* [Input]
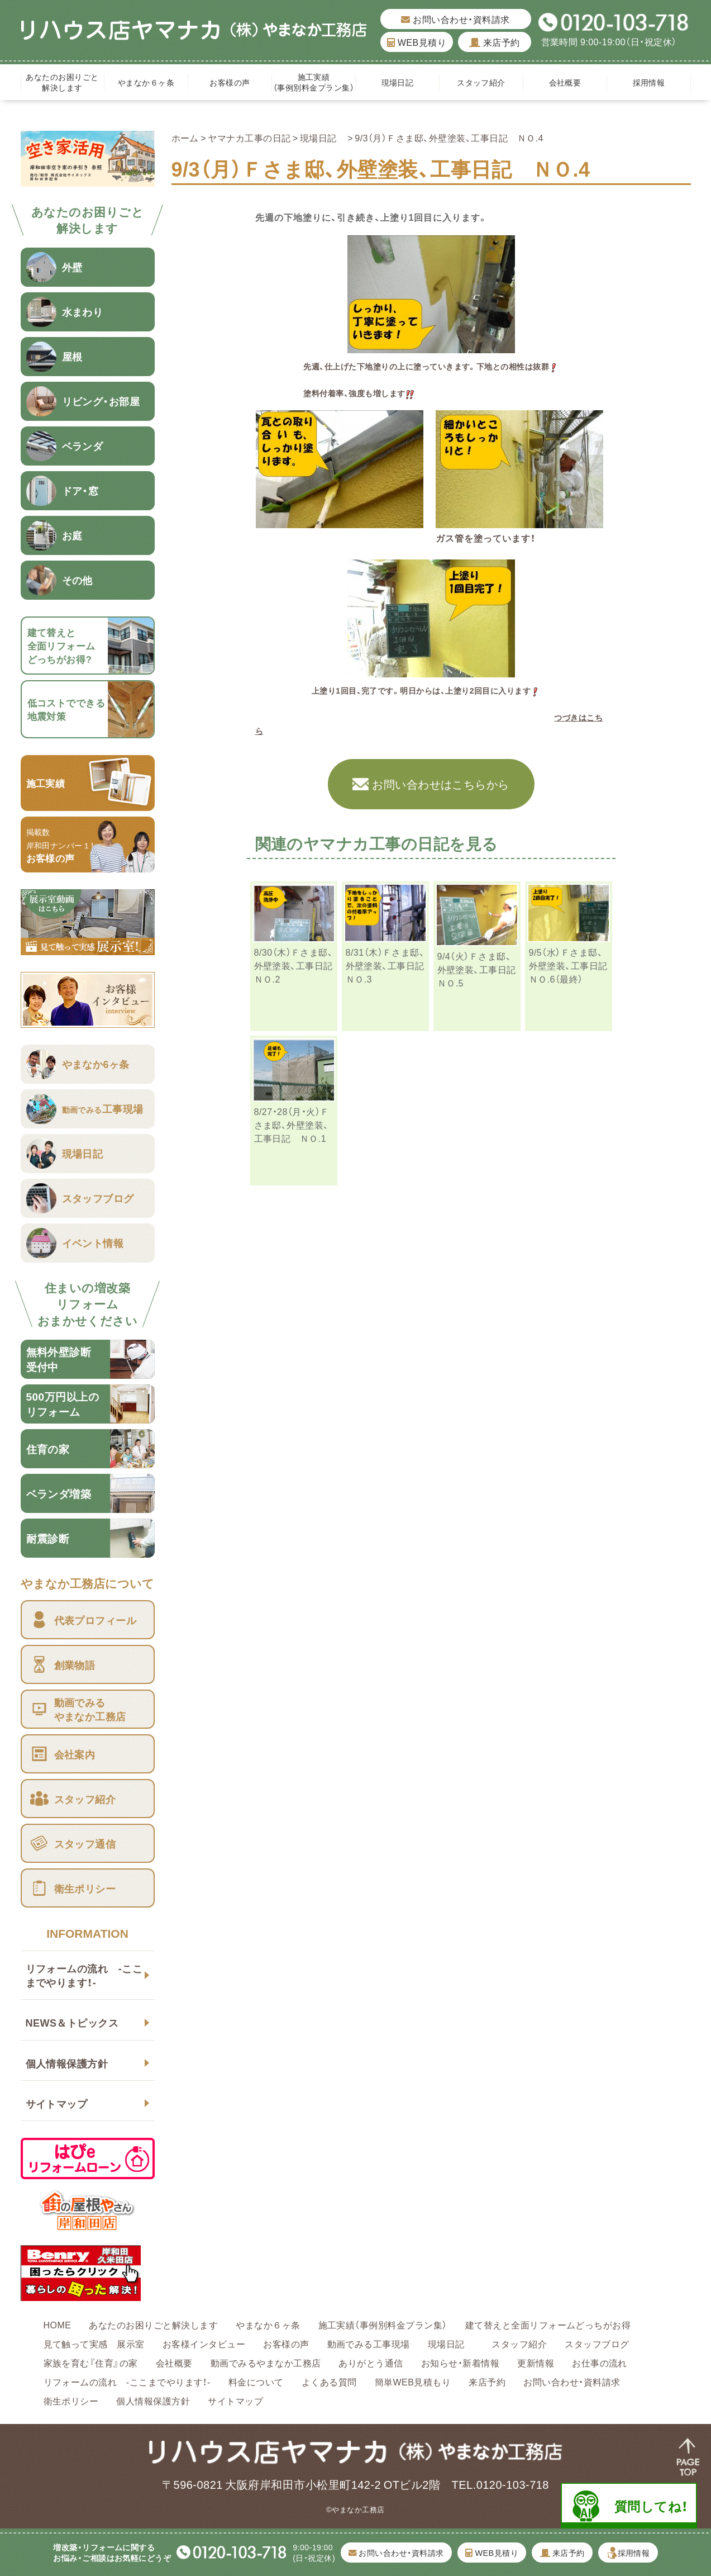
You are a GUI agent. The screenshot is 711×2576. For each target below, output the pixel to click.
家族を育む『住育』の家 (91, 2362)
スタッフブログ (597, 2343)
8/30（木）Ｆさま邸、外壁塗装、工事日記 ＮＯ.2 (298, 965)
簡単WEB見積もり (413, 2381)
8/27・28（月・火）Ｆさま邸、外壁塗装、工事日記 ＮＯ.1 (292, 1124)
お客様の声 (229, 82)
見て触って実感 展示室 (94, 2343)
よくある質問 (329, 2381)
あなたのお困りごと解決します (62, 81)
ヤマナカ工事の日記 (249, 137)
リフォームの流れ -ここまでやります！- (84, 1975)
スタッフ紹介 (481, 82)
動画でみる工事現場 (368, 2343)
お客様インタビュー (204, 2343)
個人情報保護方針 (67, 2063)
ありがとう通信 (370, 2362)
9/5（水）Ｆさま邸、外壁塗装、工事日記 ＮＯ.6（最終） (573, 965)
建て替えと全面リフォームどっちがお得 (548, 2324)
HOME (57, 2324)
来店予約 (494, 42)
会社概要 (565, 82)
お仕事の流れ (599, 2362)
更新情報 (535, 2362)
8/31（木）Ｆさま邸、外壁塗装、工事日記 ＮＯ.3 (390, 965)
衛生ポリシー (71, 2400)
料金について (256, 2381)
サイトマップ (57, 2103)
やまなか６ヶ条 (146, 82)
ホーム (185, 137)
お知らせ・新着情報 (460, 2362)
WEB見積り (416, 42)
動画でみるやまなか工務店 (266, 2362)
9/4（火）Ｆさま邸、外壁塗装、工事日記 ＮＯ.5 (481, 969)
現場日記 (401, 82)
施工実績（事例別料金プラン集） (313, 81)
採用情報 (649, 82)
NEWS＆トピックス (72, 2022)
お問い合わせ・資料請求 (455, 19)
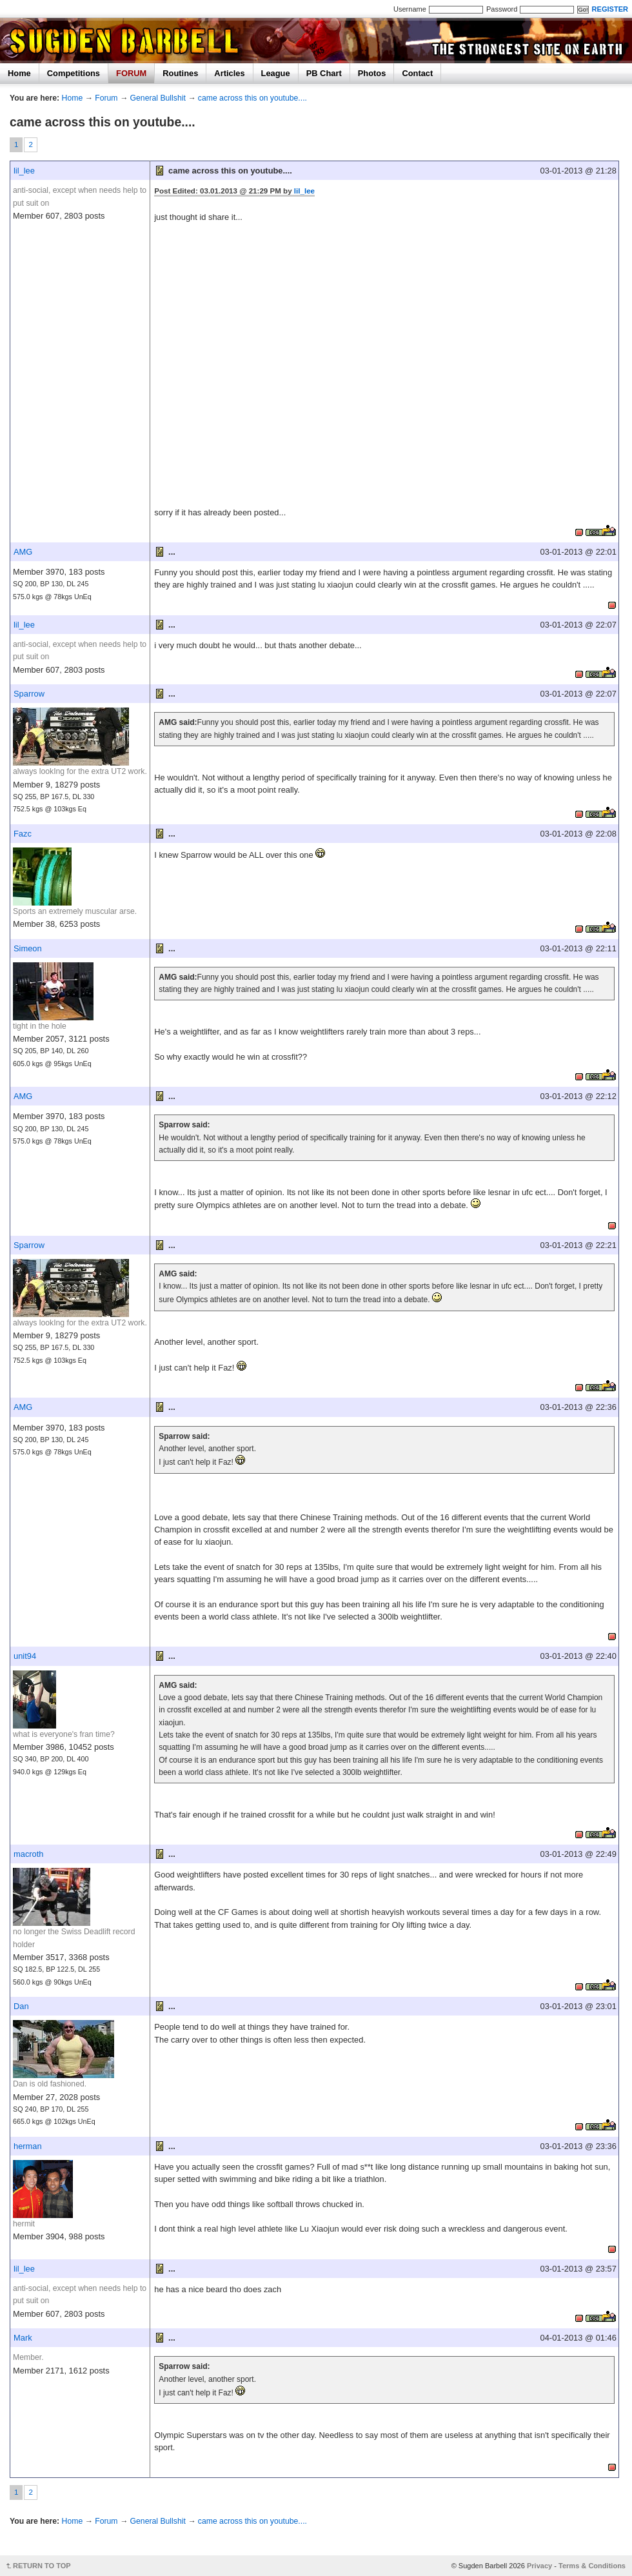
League (275, 73)
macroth (29, 1854)
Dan (21, 2006)
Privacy (539, 2566)
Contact (417, 73)
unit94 (25, 1656)
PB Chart (324, 73)
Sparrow (29, 693)
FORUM (131, 73)
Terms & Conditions (592, 2566)
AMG (23, 552)
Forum (106, 98)
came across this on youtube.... (252, 98)
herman (28, 2146)
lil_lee (24, 170)
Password (501, 9)
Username (409, 9)
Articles (229, 73)
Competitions (73, 73)
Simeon (28, 948)
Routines (180, 73)
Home (19, 73)
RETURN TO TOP (42, 2566)
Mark (23, 2338)
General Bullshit (158, 98)
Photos (372, 73)
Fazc (23, 833)
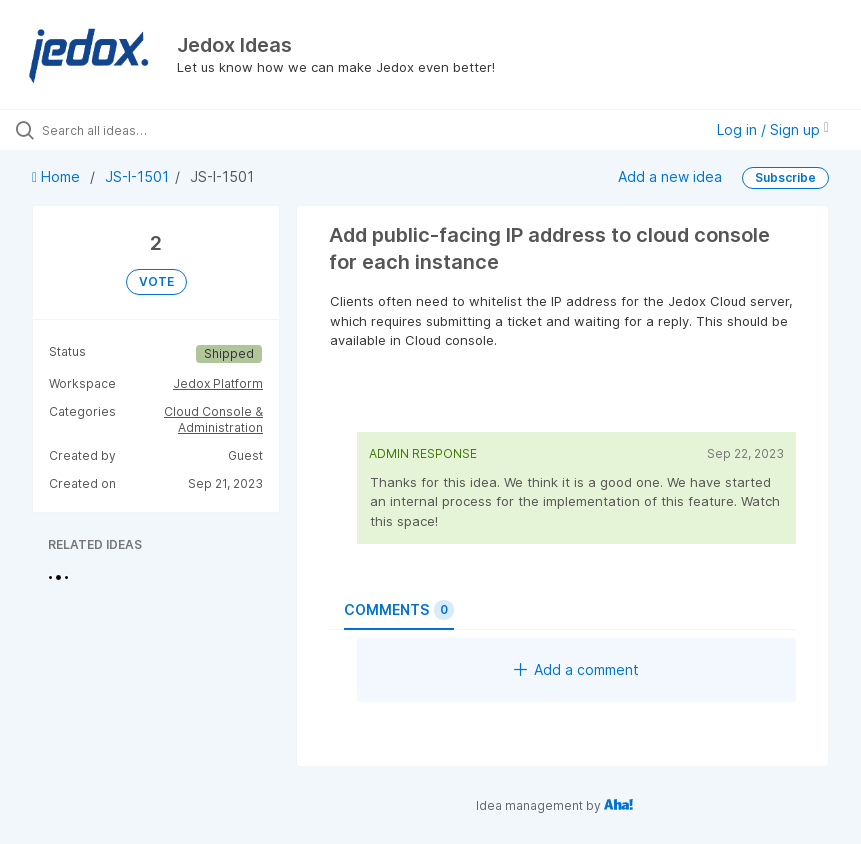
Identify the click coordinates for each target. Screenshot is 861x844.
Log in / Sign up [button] (773, 129)
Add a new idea (670, 176)
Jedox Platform (218, 383)
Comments (399, 610)
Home (58, 176)
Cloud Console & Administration (213, 419)
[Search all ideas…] (135, 130)
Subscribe (785, 177)
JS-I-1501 (137, 176)
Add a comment (576, 669)
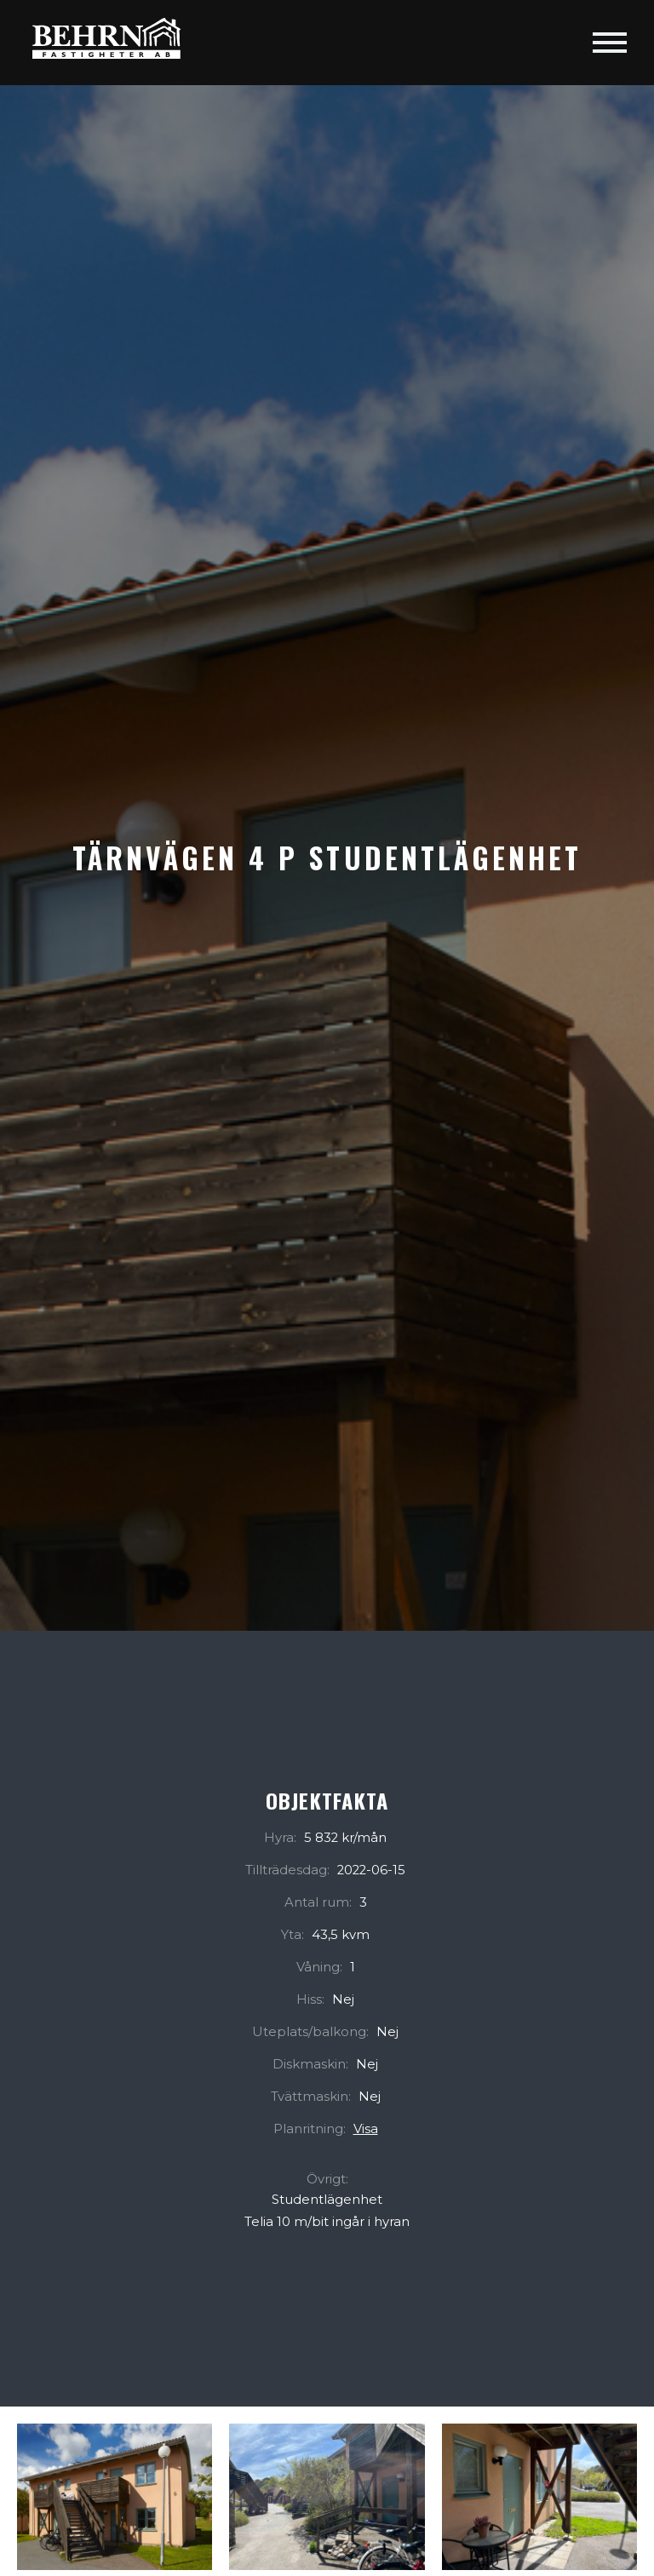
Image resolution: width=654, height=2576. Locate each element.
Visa (365, 2129)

* [To be done] Replace every "外壁塗装" with "屋根塗装" in the rows from the first one through the line containing "macroth (29, 1854)", and give those lines again with nothing else changed. Leave the pictures out of your answer.

* [Result below]
You are a GUI agent. The screenshot is 711×2576. For each target below, output the pixel to click.
家族を育む『住育』の家 (91, 2362)
スタッフブログ (597, 2343)
8/30（木）Ｆさま邸、屋根塗装、工事日記 ＮＯ.2 (298, 965)
簡単WEB見積もり (413, 2381)
8/27・28（月・火）Ｆさま邸、屋根塗装、工事日記 ＮＯ.1 (292, 1124)
お客様の声 (229, 82)
見て触って実感 展示室 (94, 2343)
よくある質問 (329, 2381)
あなたのお困りごと解決します (62, 81)
ヤマナカ工事の日記 (249, 137)
リフォームの流れ -ここまでやります！- (84, 1975)
スタッフ紹介 (481, 82)
動画でみる工事現場 (368, 2343)
お客様インタビュー (204, 2343)
個人情報保護方針 (67, 2063)
ありがとう通信 (370, 2362)
9/5（水）Ｆさま邸、屋根塗装、工事日記 ＮＯ.6（最終） (573, 965)
建て替えと全面リフォームどっちがお得 (548, 2324)
HOME (57, 2324)
来店予約 (494, 42)
会社概要 (565, 82)
お仕事の流れ (599, 2362)
更新情報 (535, 2362)
8/31（木）Ｆさま邸、屋根塗装、工事日記 ＮＯ.3 (390, 965)
衛生ポリシー (71, 2400)
料金について (256, 2381)
サイトマップ (57, 2103)
やまなか６ヶ条 (146, 82)
ホーム (185, 137)
お知らせ・新着情報 (460, 2362)
WEB見積り (416, 42)
動画でみるやまなか工務店 (266, 2362)
9/4（火）Ｆさま邸、屋根塗装、工事日記 ＮＯ.5 (481, 969)
現場日記 (401, 82)
施工実績（事例別料金プラン集） (313, 81)
採用情報 (649, 82)
NEWS＆トピックス (72, 2022)
お問い合わせ・資料請求 (455, 19)
League (275, 73)
macroth (29, 1854)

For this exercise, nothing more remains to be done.